▶ **いくつかのデータ**:
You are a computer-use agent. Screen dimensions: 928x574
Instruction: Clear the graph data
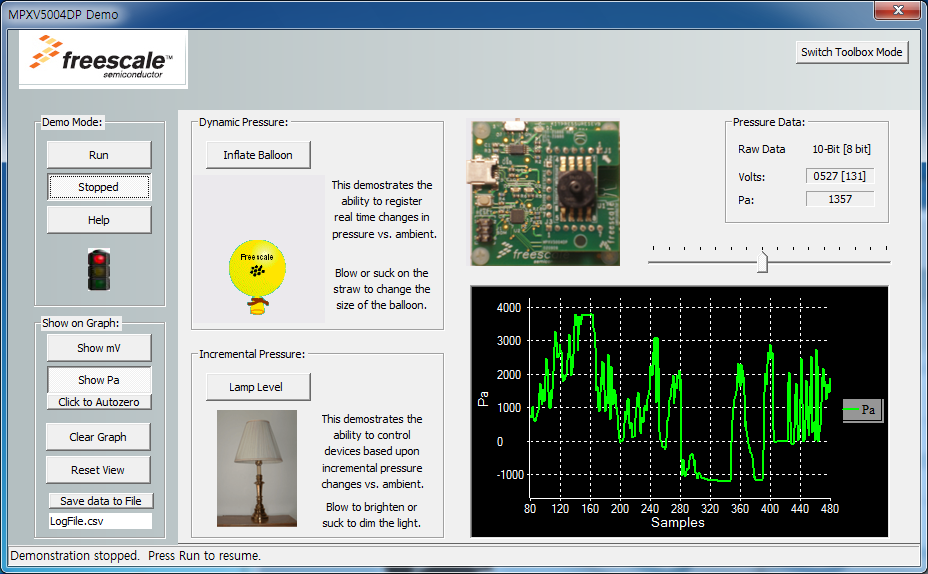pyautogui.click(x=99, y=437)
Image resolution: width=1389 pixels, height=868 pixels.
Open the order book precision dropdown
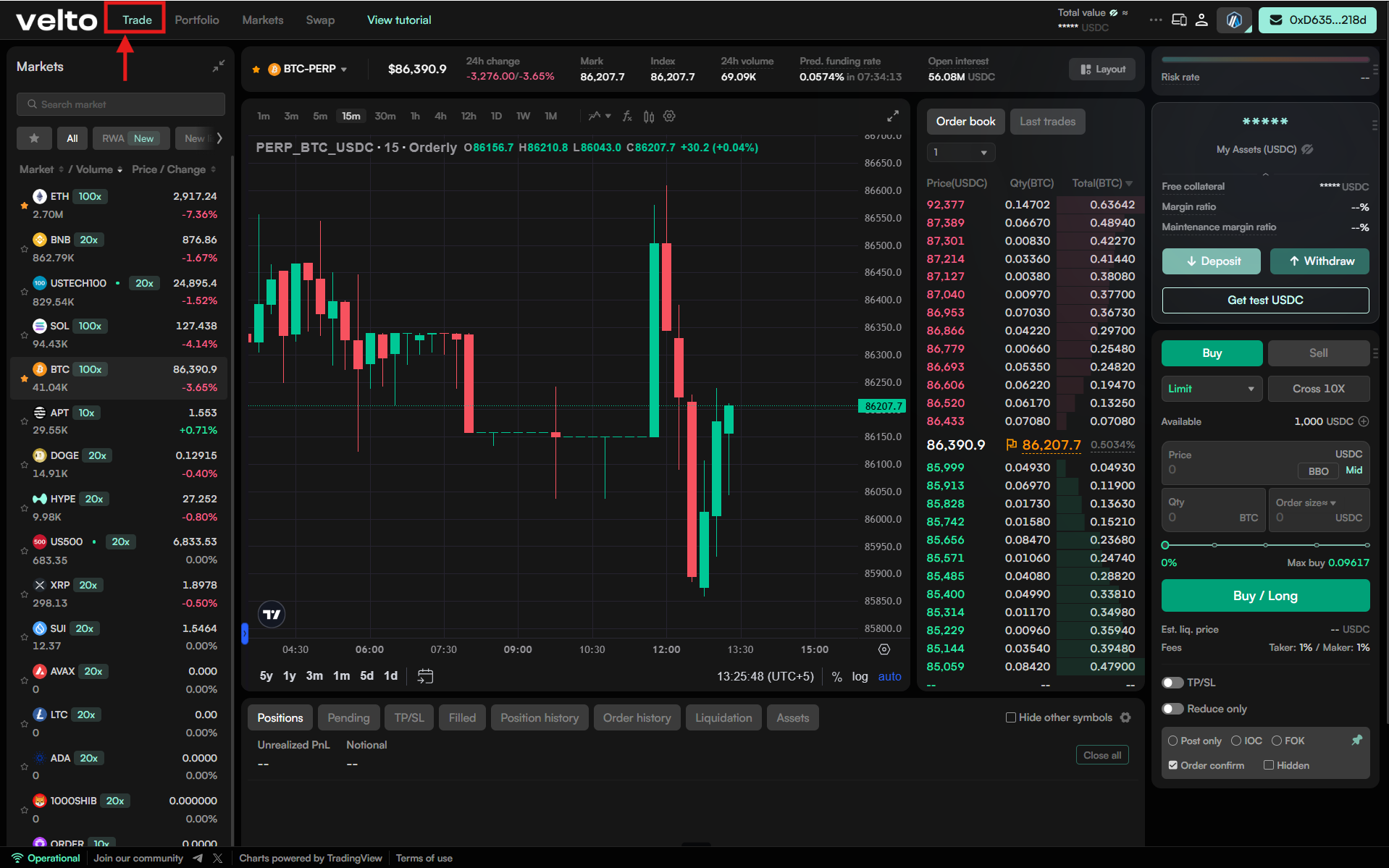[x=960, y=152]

▶ **作業の指示**:
上のデータをすべて、1行ずつ1つの文字列にしたJSONのリストに変えてください。空の行は入れず、画像も答えに入れないでください。

▶ **問題の答え**:
[
  "You are a computer-use agent. Screen dimensions: 928x574",
  "Instruction: Clear the graph data",
  "pyautogui.click(x=99, y=437)",
  "Image resolution: width=1389 pixels, height=868 pixels.",
  "Open the order book precision dropdown",
  "[x=960, y=152]"
]